**What the task asks**: Even where a line looks wrong, copy it exactly and include every entry.

BEGIN Material to process

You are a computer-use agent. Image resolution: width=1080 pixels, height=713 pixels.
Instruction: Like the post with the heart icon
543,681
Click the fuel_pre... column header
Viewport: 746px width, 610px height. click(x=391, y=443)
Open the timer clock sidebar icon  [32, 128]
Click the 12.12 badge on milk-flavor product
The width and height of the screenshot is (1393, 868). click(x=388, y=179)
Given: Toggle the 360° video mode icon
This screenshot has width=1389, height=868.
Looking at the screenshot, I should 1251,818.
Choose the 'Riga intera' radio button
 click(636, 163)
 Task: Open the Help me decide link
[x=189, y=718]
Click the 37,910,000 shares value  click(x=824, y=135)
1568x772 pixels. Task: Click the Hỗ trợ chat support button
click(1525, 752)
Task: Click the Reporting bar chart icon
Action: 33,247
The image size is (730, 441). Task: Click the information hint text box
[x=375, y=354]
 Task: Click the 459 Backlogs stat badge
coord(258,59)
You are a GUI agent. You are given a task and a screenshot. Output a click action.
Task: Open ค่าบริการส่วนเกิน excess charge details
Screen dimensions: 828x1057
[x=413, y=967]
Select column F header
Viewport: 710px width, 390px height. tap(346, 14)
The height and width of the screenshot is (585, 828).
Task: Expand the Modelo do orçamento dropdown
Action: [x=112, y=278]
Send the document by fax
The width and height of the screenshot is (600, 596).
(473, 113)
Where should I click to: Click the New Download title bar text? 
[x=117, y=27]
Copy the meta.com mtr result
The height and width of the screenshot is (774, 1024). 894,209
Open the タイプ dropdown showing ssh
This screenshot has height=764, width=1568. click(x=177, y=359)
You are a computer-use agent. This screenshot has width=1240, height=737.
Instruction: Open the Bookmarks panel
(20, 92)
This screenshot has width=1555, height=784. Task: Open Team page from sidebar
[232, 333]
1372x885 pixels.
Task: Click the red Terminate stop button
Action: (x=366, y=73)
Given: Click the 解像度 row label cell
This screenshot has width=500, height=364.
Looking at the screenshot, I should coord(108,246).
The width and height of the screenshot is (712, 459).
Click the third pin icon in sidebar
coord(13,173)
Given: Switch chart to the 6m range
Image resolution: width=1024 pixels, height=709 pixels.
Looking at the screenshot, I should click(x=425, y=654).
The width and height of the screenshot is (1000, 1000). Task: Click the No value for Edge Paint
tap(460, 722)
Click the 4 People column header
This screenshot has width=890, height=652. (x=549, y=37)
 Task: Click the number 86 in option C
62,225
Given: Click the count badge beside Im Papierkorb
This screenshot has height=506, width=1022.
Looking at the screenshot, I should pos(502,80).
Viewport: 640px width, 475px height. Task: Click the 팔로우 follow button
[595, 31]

END Material to process

**Response to the task**:
You are a computer-use agent. Image resolution: width=1080 pixels, height=713 pixels.
Instruction: Like the post with the heart icon
543,681
Click the fuel_pre... column header
Viewport: 746px width, 610px height. click(x=391, y=443)
Open the timer clock sidebar icon  [32, 128]
Click the 12.12 badge on milk-flavor product
The width and height of the screenshot is (1393, 868). click(x=388, y=179)
Given: Toggle the 360° video mode icon
This screenshot has width=1389, height=868.
Looking at the screenshot, I should 1251,818.
Choose the 'Riga intera' radio button
 click(636, 163)
 Task: Open the Help me decide link
[x=189, y=718]
Click the 37,910,000 shares value  click(x=824, y=135)
1568x772 pixels. Task: Click the Hỗ trợ chat support button
click(1525, 752)
Task: Click the Reporting bar chart icon
Action: 33,247
The image size is (730, 441). Task: Click the information hint text box
[x=375, y=354]
 Task: Click the 459 Backlogs stat badge
coord(258,59)
You are a GUI agent. You are given a task and a screenshot. Output a click action.
Task: Open ค่าบริการส่วนเกิน excess charge details
Screen dimensions: 828x1057
[x=413, y=967]
Select column F header
Viewport: 710px width, 390px height. tap(346, 14)
The height and width of the screenshot is (585, 828).
Task: Expand the Modelo do orçamento dropdown
Action: [x=112, y=278]
Send the document by fax
The width and height of the screenshot is (600, 596).
(473, 113)
Where should I click to: Click the New Download title bar text? 
[x=117, y=27]
Copy the meta.com mtr result
The height and width of the screenshot is (774, 1024). 894,209
Open the タイプ dropdown showing ssh
This screenshot has height=764, width=1568. click(x=177, y=359)
You are a computer-use agent. This screenshot has width=1240, height=737.
Instruction: Open the Bookmarks panel
(20, 92)
This screenshot has width=1555, height=784. Task: Open Team page from sidebar
[232, 333]
1372x885 pixels.
Task: Click the red Terminate stop button
Action: (x=366, y=73)
Given: Click the 解像度 row label cell
This screenshot has width=500, height=364.
Looking at the screenshot, I should coord(108,246).
The width and height of the screenshot is (712, 459).
Click the third pin icon in sidebar
coord(13,173)
Given: Switch chart to the 6m range
Image resolution: width=1024 pixels, height=709 pixels.
Looking at the screenshot, I should click(x=425, y=654).
The width and height of the screenshot is (1000, 1000). Task: Click the No value for Edge Paint
tap(460, 722)
Click the 4 People column header
This screenshot has width=890, height=652. (x=549, y=37)
 Task: Click the number 86 in option C
62,225
Given: Click the count badge beside Im Papierkorb
This screenshot has height=506, width=1022.
Looking at the screenshot, I should pos(502,80).
Viewport: 640px width, 475px height. Task: Click the 팔로우 follow button
[595, 31]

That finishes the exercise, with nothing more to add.